(WHAT IS EXPECTED): Each line below that includes "left" counts once; report the total and nothing more.

##############################

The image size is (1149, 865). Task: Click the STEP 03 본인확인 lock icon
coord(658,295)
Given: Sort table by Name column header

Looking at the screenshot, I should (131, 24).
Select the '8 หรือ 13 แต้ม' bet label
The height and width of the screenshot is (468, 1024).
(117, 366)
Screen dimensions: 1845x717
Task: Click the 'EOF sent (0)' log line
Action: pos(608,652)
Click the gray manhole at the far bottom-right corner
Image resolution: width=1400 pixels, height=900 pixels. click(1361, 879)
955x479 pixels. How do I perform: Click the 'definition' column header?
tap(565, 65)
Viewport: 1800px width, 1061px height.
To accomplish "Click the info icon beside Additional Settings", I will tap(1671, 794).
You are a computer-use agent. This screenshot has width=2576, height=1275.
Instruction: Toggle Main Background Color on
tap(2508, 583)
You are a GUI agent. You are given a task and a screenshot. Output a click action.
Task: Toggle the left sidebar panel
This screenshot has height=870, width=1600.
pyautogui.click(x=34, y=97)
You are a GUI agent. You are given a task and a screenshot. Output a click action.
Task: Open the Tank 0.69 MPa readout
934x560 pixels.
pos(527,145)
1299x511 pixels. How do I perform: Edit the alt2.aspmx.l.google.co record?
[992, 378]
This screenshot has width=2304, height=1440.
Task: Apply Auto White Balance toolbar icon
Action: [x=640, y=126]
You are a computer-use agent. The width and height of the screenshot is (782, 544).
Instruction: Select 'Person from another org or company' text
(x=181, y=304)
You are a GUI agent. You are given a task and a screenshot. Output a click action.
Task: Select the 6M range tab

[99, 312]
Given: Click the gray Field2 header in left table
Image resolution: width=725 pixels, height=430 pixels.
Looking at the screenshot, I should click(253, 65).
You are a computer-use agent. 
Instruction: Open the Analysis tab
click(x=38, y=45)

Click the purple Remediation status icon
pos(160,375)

##############################

(WRITTEN SOLUTION): 2